Moby Dick; Or, The Whale cover
Adventure Stories

Moby Dick; Or, The Whale

Melville, Herman · 2001 · 31 min

Midnight Try-Works Operation and Fiery Pequod Imagery

By midnight, the works operate at full capacity. The wild ocean darkness is “licked up” by fierce flames illuminating every rope in the rigging like Greek fire. The burning ship drives onward as if commissioned to a vengeful deed. Pagan harpooneers serve as the ship’s stokers, using pronged poles to pitch hissing blubber into the scalding pots. The vessel groans, dived, and yet stubbornly pushes its “red hell” into the darkness, with the white bone clenched in her jaw. The scene represents a “material counterpart of her monomaniac commander’s soul.”

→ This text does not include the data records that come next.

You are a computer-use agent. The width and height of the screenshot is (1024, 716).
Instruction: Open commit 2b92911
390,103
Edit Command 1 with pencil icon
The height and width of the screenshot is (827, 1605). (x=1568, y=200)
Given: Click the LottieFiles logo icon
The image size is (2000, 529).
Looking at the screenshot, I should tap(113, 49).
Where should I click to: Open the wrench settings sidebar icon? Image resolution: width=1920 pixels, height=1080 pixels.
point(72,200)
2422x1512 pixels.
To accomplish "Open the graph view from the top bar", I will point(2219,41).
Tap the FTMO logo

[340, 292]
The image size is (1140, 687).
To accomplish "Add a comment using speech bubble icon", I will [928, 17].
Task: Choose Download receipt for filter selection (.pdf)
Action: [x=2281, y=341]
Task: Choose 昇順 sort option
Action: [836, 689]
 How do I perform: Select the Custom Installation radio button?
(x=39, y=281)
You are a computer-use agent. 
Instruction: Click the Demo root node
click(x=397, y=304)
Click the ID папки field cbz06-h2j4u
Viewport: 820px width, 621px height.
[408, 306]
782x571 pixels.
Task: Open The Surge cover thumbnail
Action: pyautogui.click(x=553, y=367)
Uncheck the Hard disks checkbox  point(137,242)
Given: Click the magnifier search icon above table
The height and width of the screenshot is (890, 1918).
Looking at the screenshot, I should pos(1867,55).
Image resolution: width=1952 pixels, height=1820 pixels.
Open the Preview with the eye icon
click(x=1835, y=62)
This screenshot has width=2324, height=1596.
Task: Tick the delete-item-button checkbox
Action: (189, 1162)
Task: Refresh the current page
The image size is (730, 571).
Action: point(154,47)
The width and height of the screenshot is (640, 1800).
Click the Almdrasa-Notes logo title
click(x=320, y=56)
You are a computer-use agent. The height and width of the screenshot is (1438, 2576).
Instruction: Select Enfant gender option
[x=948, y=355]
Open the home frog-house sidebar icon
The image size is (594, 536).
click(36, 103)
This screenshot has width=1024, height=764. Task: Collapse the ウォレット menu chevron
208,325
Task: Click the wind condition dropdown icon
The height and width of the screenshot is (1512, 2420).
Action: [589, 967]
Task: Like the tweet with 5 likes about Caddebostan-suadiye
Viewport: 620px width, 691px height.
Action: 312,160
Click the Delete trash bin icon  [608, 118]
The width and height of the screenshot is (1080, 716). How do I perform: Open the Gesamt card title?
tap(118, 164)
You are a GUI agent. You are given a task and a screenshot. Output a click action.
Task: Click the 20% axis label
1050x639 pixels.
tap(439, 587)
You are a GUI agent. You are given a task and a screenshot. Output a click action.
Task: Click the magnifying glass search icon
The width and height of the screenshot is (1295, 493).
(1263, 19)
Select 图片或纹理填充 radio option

Helm Hallucination Induced by Fire Glare and Near-Capsizing

Standing at the helm through the night, Ishmael yields to drowsiness induced by the fire glare. Awakening from a brief sleep, he finds himself unable to see the compass, grasping the tiller with a “crazy conceit” that it has somehow inverted. He discovers he has turned around, facing the ship’s stern with his back to the compass, nearly causing the vessel to fly up into the wind and capsizing. He barely prevents this fatal mishap in time.

Reflections on Fire, Sorrow, and True Wisdom

The chapter warns against gazing too long into fire or dreaming while at the helm, as artificial fire makes all things appear ghastly. The sun is declared the “only true lamp—all others but liars.” Yet even the sun cannot hide all darkness—deserts, griefs, and the ocean’s dark side. True wisdom is linked to sorrow; Solomon’s Ecclesiastes is praised as “the fine hammered steel of woe.” The narrator distinguishes between “wisdom that is woe” and “woe that is madness,” suggesting the soul capable of descending into darkness while remaining higher than others is the wisest.